Years earlier, Mr. Spinney was hard pressed to find support for his chosen career in the arts. His father could be highly abusive, even physically at one point in his life, and bullying was a recurring problem for him in high school. One incident, which struck him particularly hard, was when a group of students insulted him on the bus and called him a name he would not repeat even off the record.

“My eyes just stung, that’s how mad, that’s how hurt,” he recalled.

After becoming known as the performer for Big Bird and other Sesame Street characters, Mr. Spinney noted how many people from high school come up to talk to him at reunions, but only one apologized. Nevertheless, despite bullying and an abusive father with whom he eventually reconciled later in life, Mr. Spinney maintains a cheery attitude about his childhood, as he tends to about most things. “It wasn’t all horrible. When my dad wasn’t home, it was fun.”

Mr. Spinney’s work with Big Bird started soon after he had left home to serve in the Air Force. He then worked in several jobs in the children’s entertainment industry before being noticed by Jim Henson after a particularly bad performance.

Mr. Spinney has helped formulate Big Bird's personality. — Maria Thibodeau

“Jim saw me doing a show, and it was a disaster,” Mr. Spinney said. “But I was very funny in my desperation of trying to save the show.”

Mr. Spinney took on the part of Big Bird, and the rest is puppetry history.

Playing the part does require a certain degree of physical and mental dexterity. The film showcases the multitasking abilities required to look at the internal monitor in the suit while simultaneously operating the jaw and eyes with one hand and making sure that Big Bird’s own hands are moving normally as well.

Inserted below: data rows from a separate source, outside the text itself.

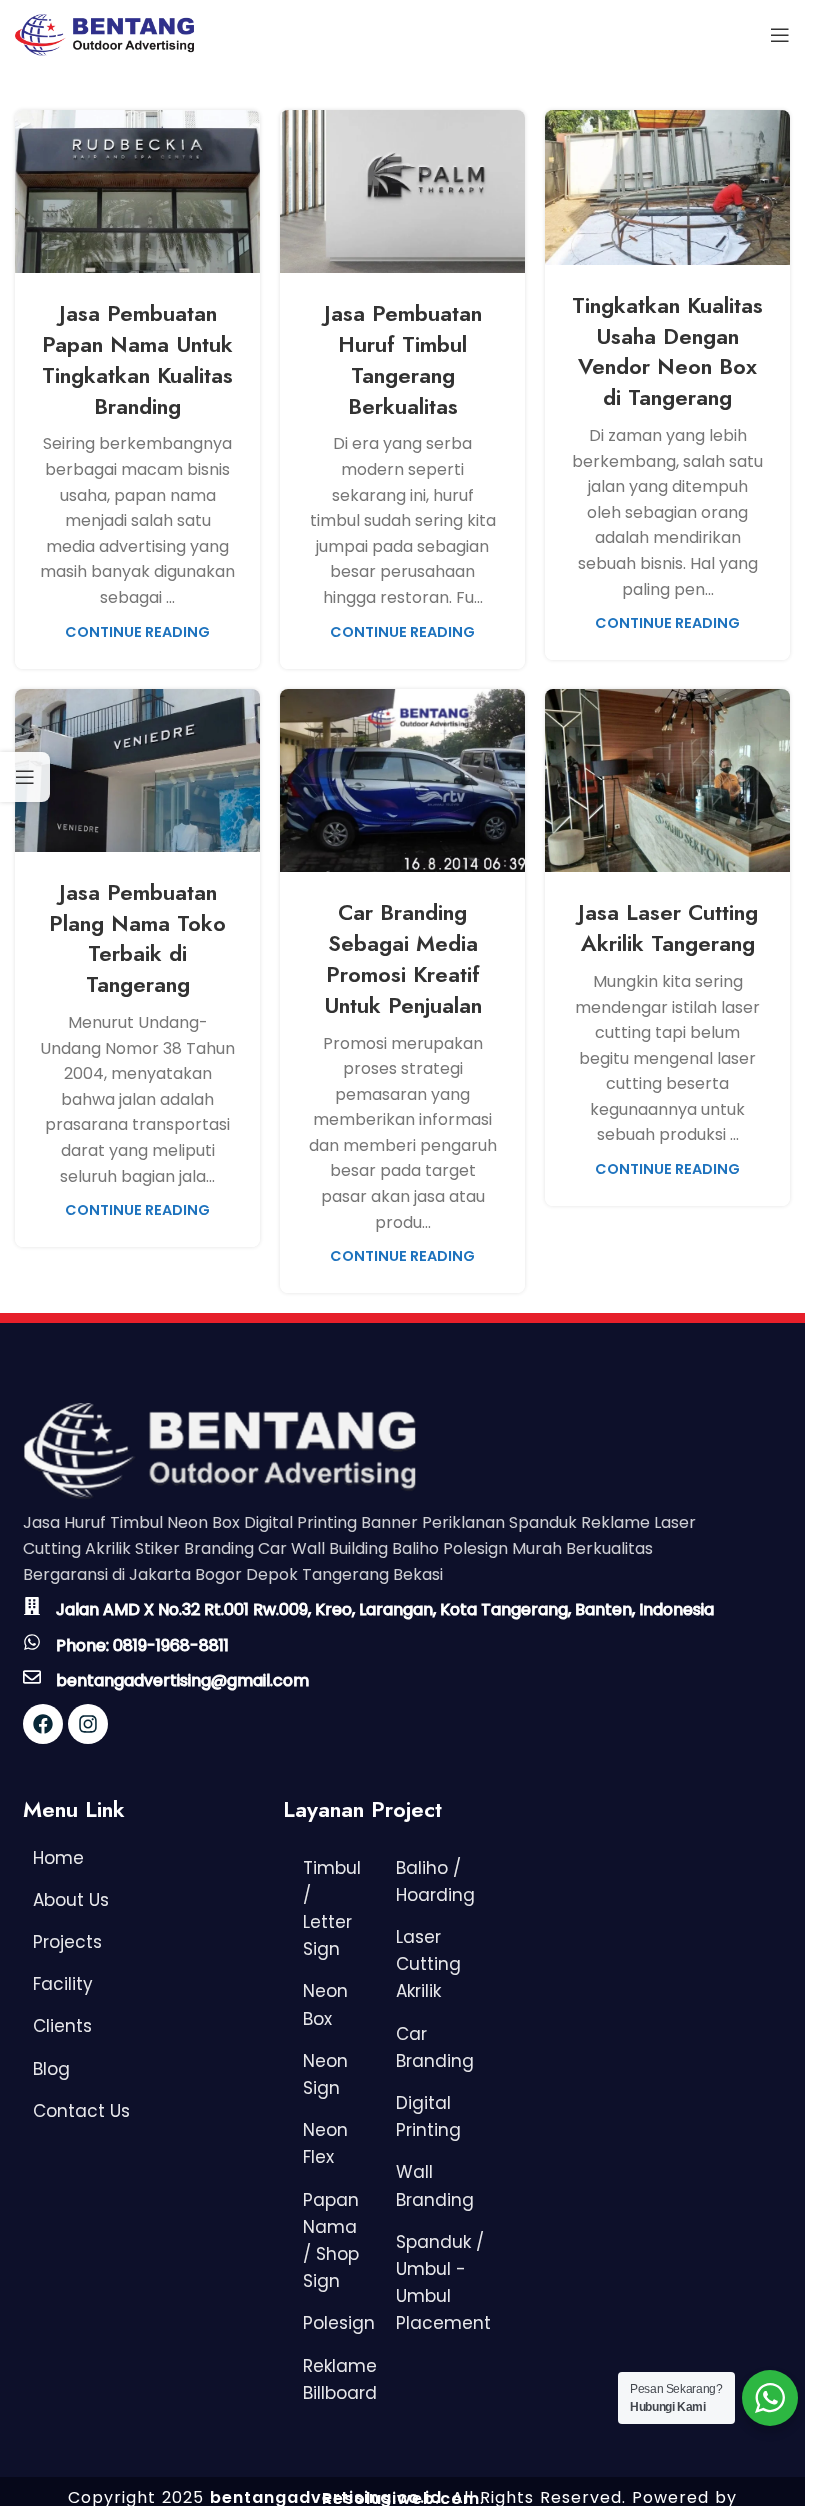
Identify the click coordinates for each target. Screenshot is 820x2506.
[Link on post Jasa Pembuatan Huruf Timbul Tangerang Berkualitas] (402, 191)
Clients (62, 2026)
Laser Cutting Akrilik (428, 1964)
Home (58, 1858)
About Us (71, 1900)
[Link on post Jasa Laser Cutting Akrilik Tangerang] (667, 781)
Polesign (339, 2323)
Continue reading (137, 632)
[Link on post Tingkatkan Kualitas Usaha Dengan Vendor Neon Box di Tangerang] (667, 187)
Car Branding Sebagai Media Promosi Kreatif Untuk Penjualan (403, 958)
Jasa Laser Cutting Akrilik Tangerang (668, 927)
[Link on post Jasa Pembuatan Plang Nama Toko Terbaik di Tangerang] (137, 770)
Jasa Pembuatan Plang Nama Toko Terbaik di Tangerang (137, 938)
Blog (51, 2069)
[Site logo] (104, 33)
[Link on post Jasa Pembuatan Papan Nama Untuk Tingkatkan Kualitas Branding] (137, 191)
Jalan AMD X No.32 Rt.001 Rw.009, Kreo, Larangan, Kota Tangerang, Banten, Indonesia (385, 1609)
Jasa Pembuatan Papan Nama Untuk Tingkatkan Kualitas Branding (137, 359)
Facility (63, 1984)
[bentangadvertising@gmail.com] (32, 1677)
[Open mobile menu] (780, 35)
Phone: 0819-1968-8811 (142, 1645)
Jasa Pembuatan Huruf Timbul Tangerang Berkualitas (403, 359)
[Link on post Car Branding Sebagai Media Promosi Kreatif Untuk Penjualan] (402, 781)
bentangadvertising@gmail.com (182, 1680)
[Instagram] (88, 1724)
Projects (67, 1942)
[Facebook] (43, 1724)
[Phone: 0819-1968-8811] (32, 1642)
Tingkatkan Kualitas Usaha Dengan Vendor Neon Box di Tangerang (667, 351)
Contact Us (81, 2111)
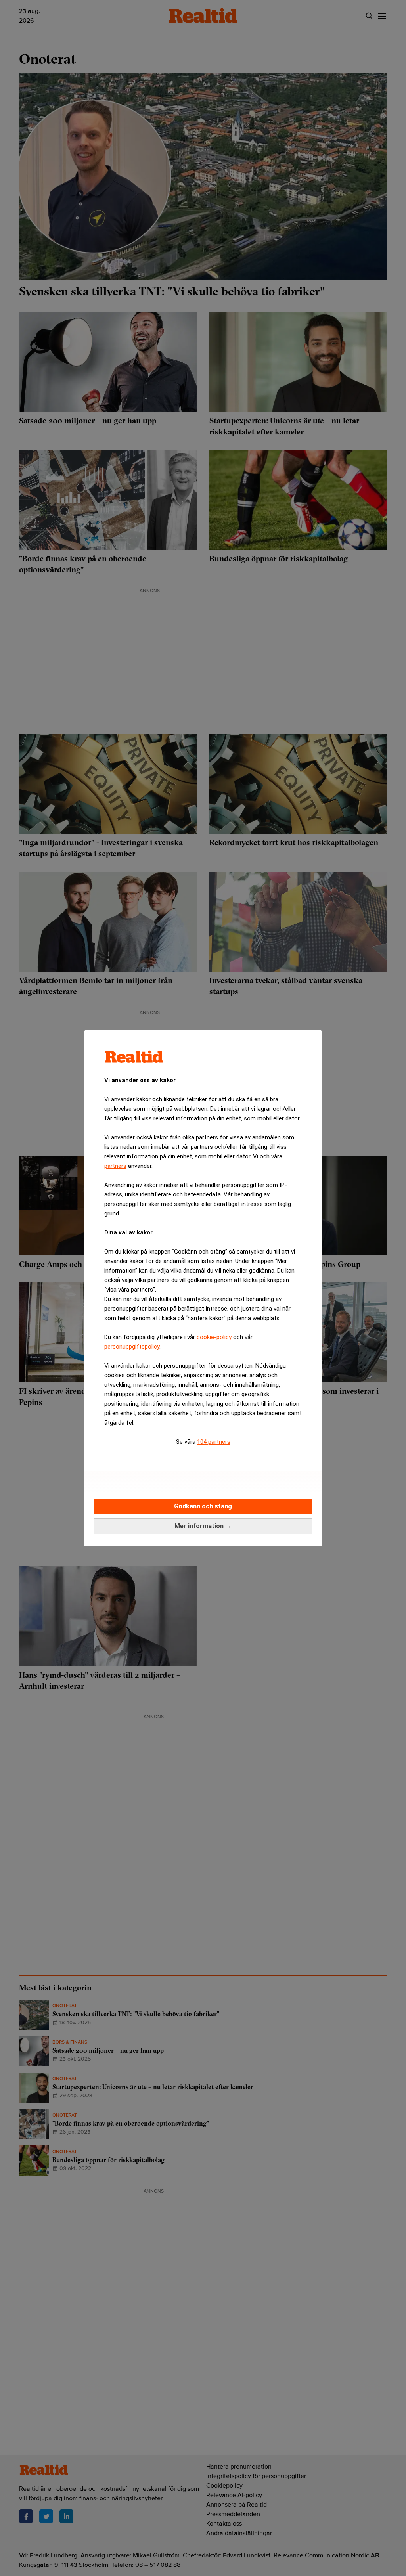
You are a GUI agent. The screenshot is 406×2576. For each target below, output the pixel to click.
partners (115, 1165)
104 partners (213, 1441)
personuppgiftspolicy (131, 1346)
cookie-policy (214, 1337)
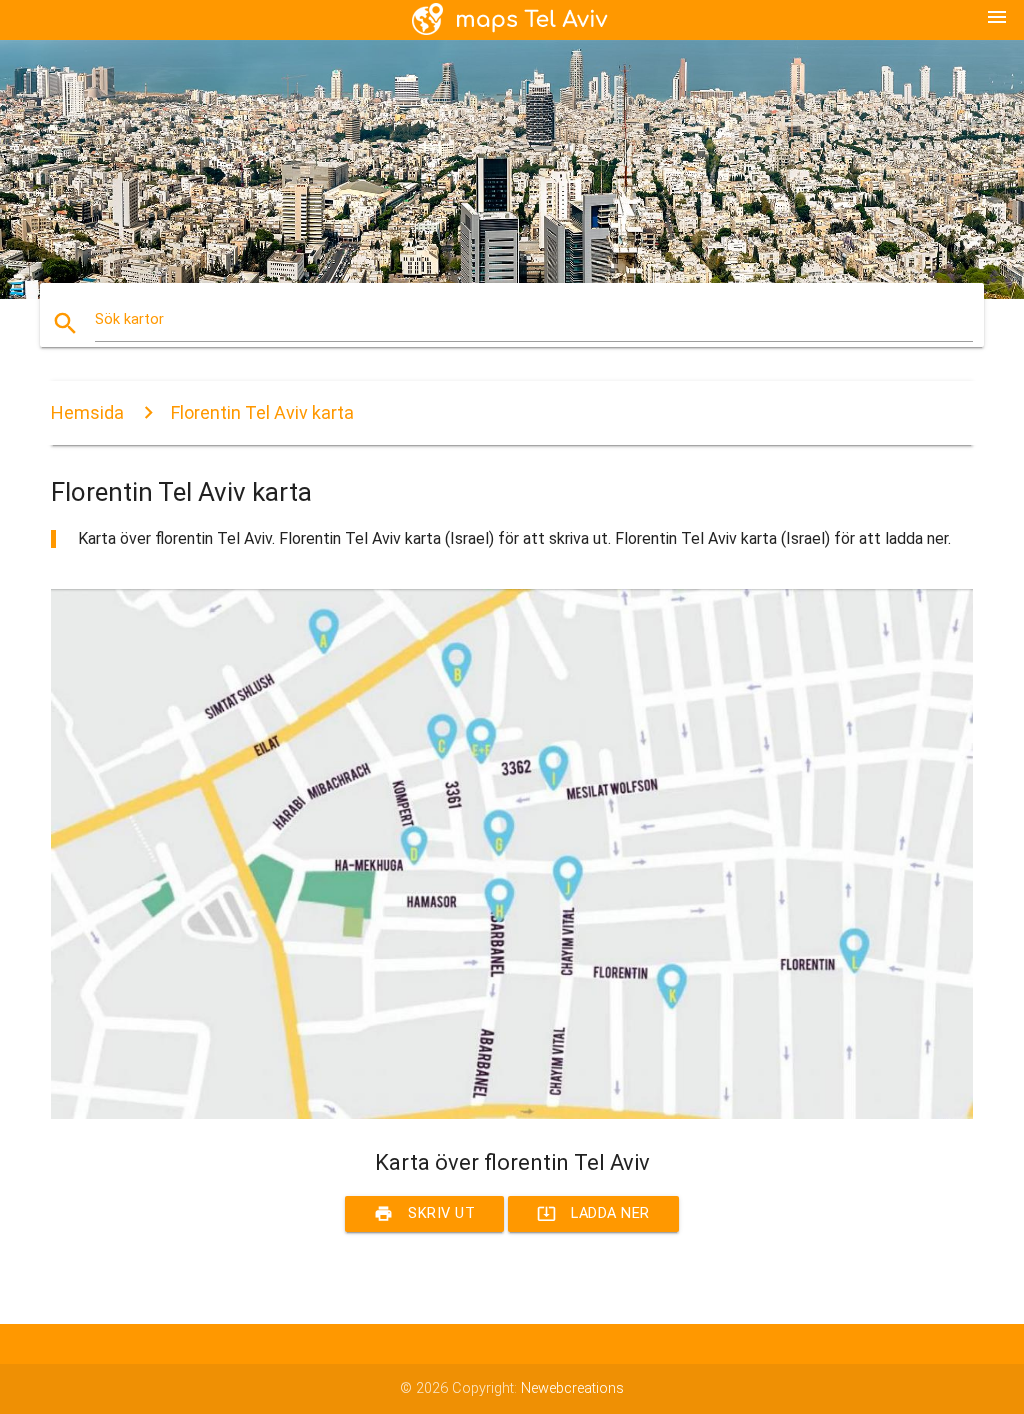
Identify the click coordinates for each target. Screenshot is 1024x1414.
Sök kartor (129, 319)
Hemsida (87, 412)
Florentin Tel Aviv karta (262, 412)
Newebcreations (572, 1388)
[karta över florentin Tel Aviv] (512, 1114)
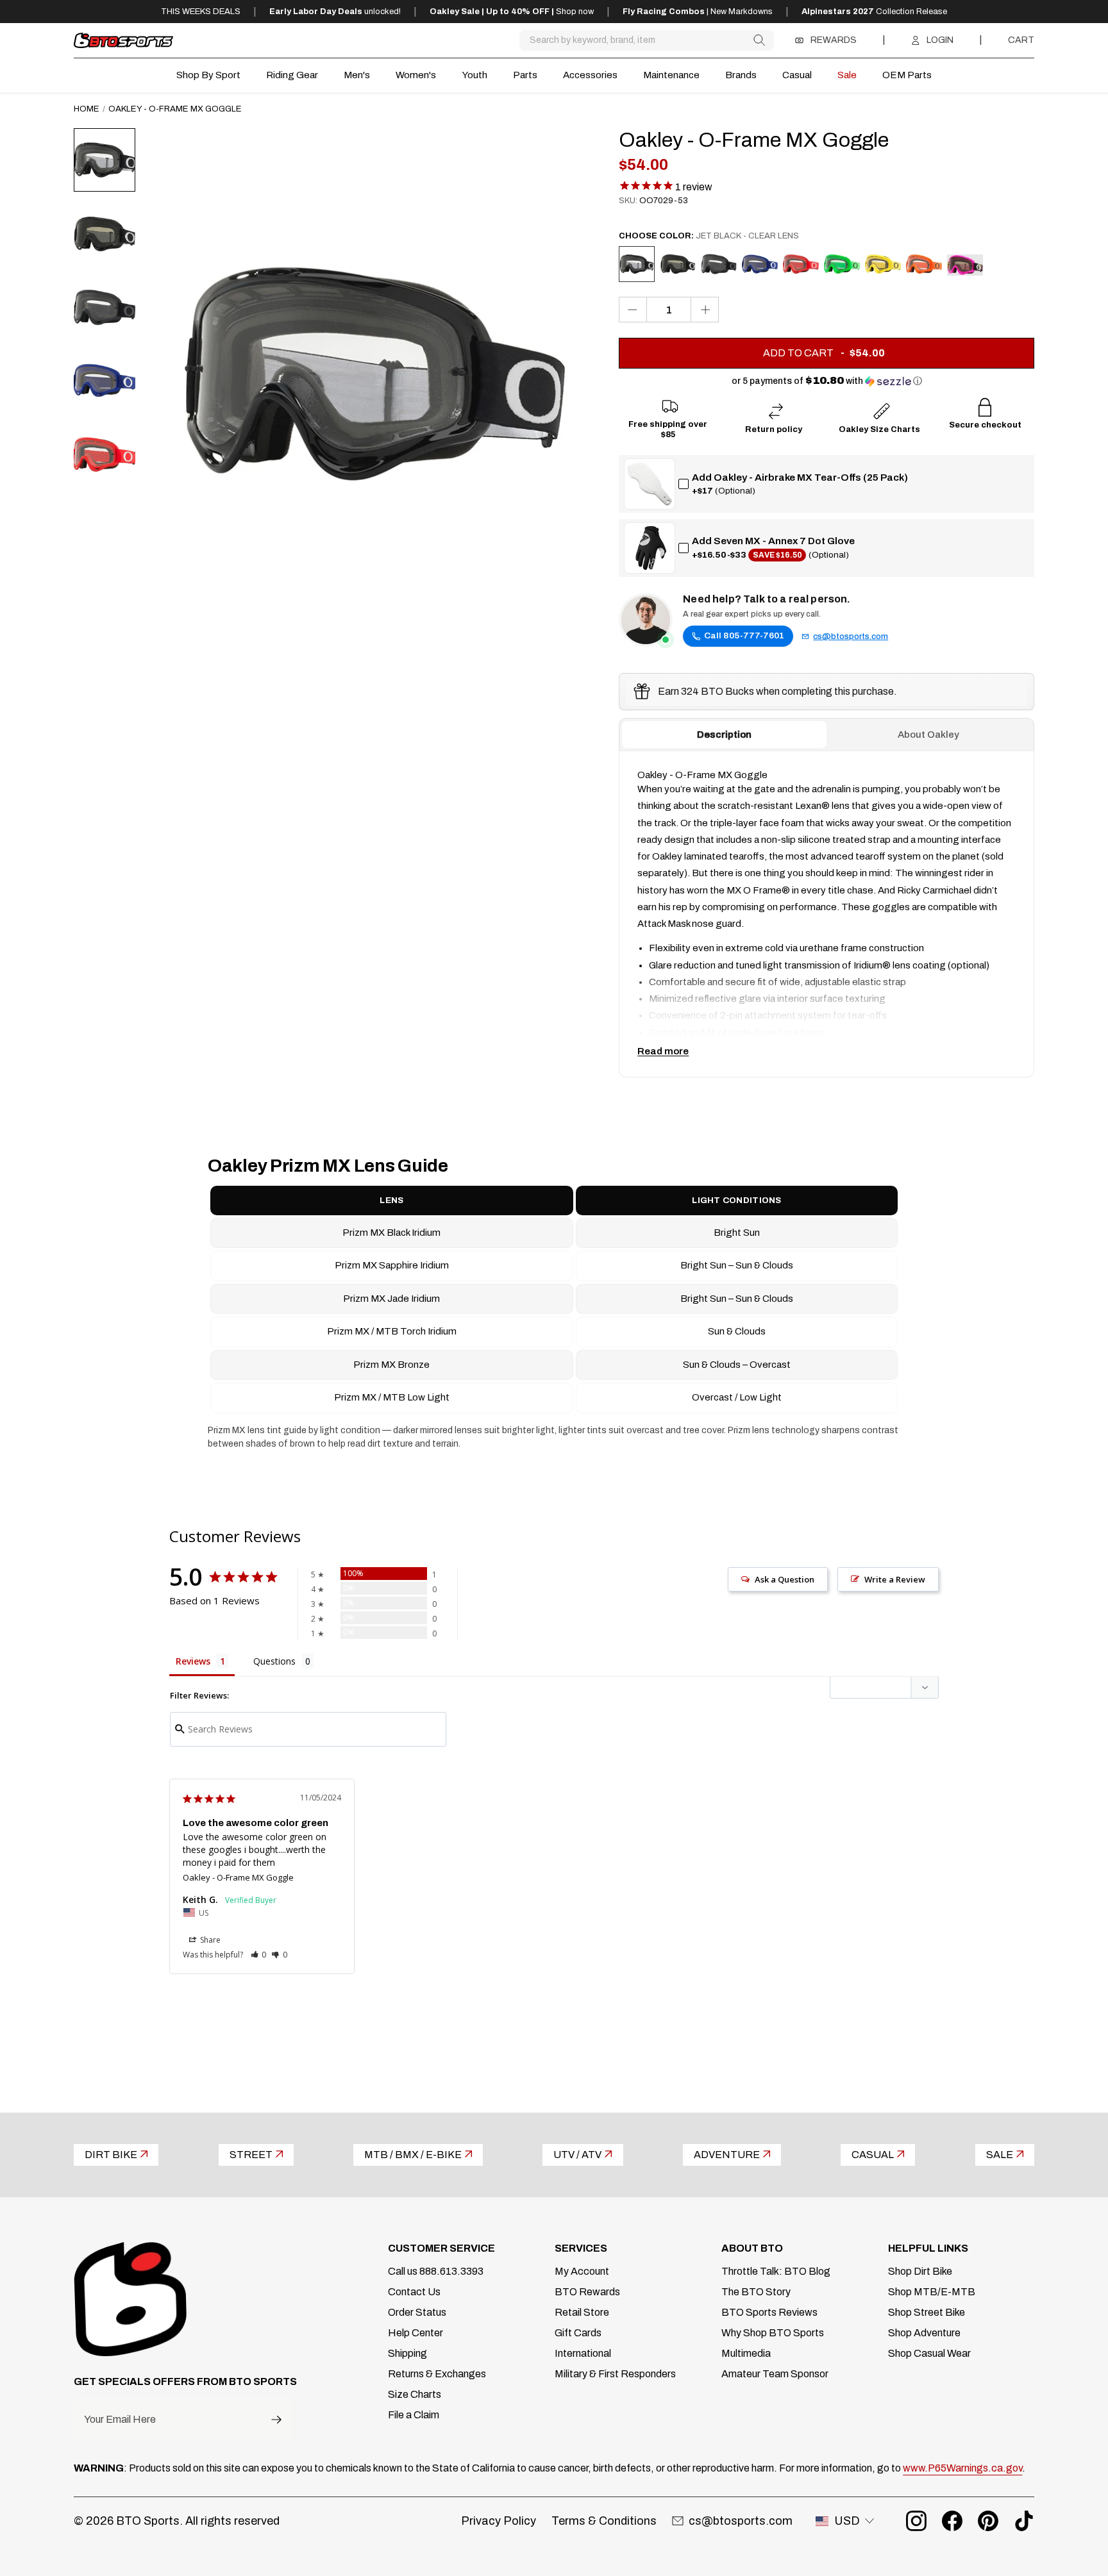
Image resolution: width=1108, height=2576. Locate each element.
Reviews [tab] (193, 1661)
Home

“I call it acting at the end of your arm,” Mr. Spinney explained. “It’s still acting. He’s a big puppet, you have to manipulate him.”

Mr. Spinney has helped hire an understudy and backup for Big Bird, Matt Vogel, who will likely take over once Mr. Spinney retires or can no longer perform the part. “He’s a very patient man because that should’ve been 15 years ago,” Mr. Spinney jokes in the film.

It is clear, however, that Mr. Spinney loves his job. While many of the other original performers have left or since moved on from the show, Mr. Spinney has remained, even while the cast has grown to include new characters. And now he has the experience of starring in a film that is primarily geared for adults; the kids who first watched Mr. Spinney so many years ago.

Mr. Spinney shares the art of puppetry, which he calls "acting at the end of your arm." — Maria Thibodeau

“This isn’t a kiddie movie. It’s about my life,” Mr. Spinney said. “I mean, there’s even an f-word in it.”

Part of the focus of the film that surprised both of the Spinneys was its attention to the couple’s own love story. Mrs. Spinney said viewers often come up to them after screenings and ask advice on how they can have a marriage like theirs.

“I can’t tell you how many people that come have tears rolling down their cheek,” Mrs. Spinney said. “It really is moving for us.”

A big part of the film’s story is the ageless appeal of Big Bird, who after 45 years on screen still remains only six years old. And even after Mr. Spinney leaves, Big Bird will continue on the show with another performer, most likely Mr. Vogel.

“Big Bird is my child, but eventually he’ll be adopted,” Mr. Spinney explained in the documentary.

Big Bird, then, will continue to entertain and inspire children for another generation, even after Mr. Spinney is no longer under the yellow feathers. But for now, he plans on remaining on Sesame Street to learn and live alongside the kids who watch him.

“I’m the world’s oldest child star,” Mr. Spinney said with a proud smile.